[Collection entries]
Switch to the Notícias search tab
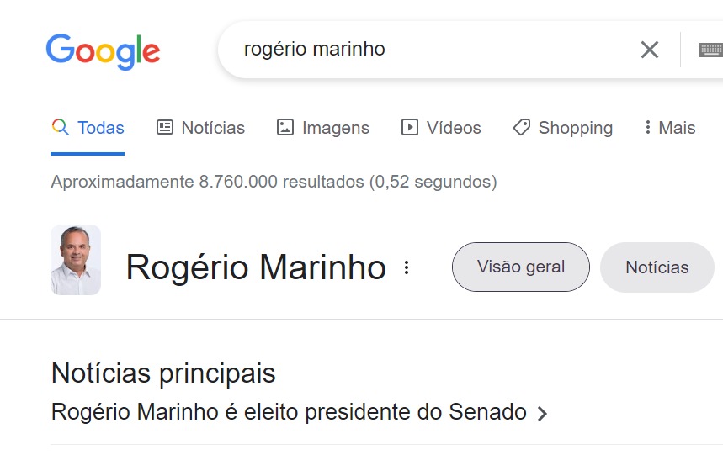Screen dimensions: 723x455 [x=212, y=128]
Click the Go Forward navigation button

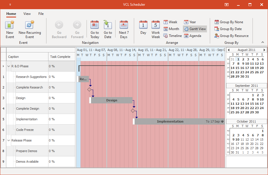77,29
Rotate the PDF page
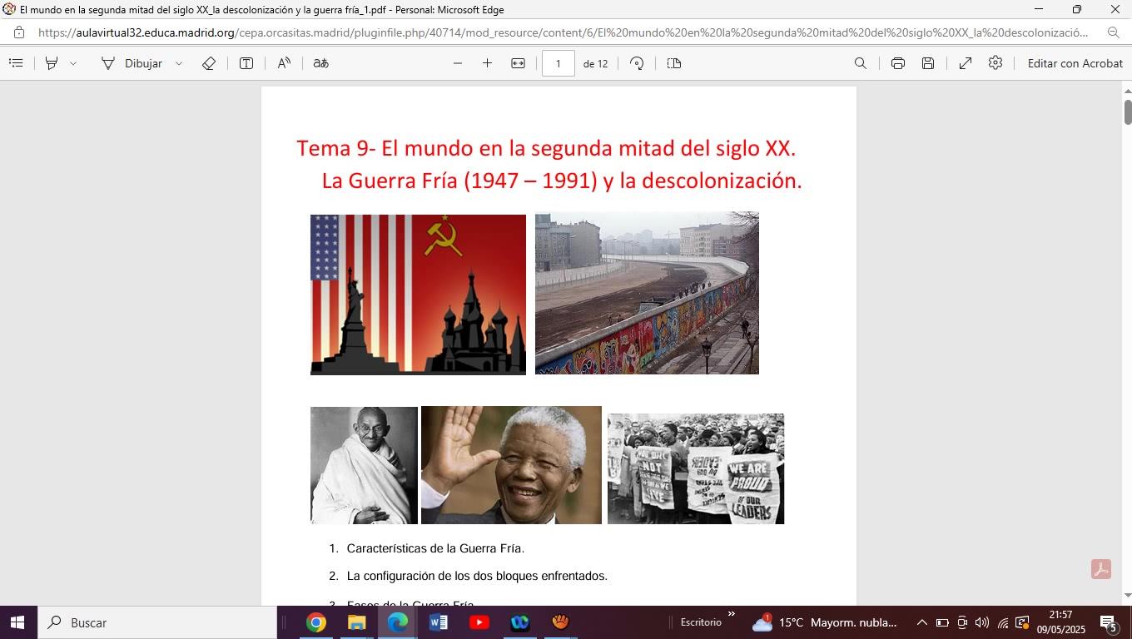Viewport: 1132px width, 639px height. (x=637, y=63)
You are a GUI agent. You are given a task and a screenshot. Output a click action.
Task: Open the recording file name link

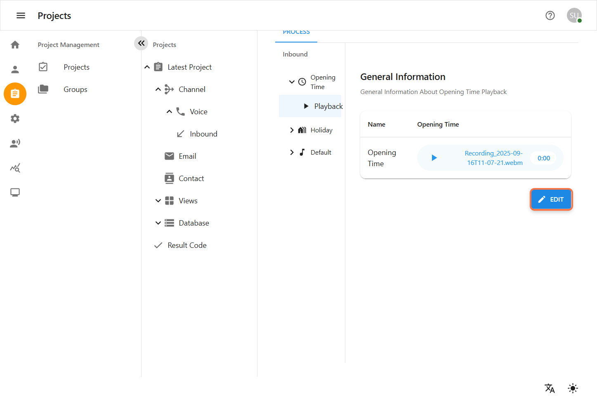pos(494,158)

## Task
Output the data exactly. Pictures don't belong in the result.

## Solution to the problem
Switch to the Notícias search tab
Screen dimensions: 723x455 [x=212, y=128]
Click the Go Forward navigation button

77,29
Rotate the PDF page
Viewport: 1132px width, 639px height. (x=637, y=63)
You are a GUI agent. You are given a task and a screenshot. Output a click action.
Task: Open the recording file name link

pos(494,158)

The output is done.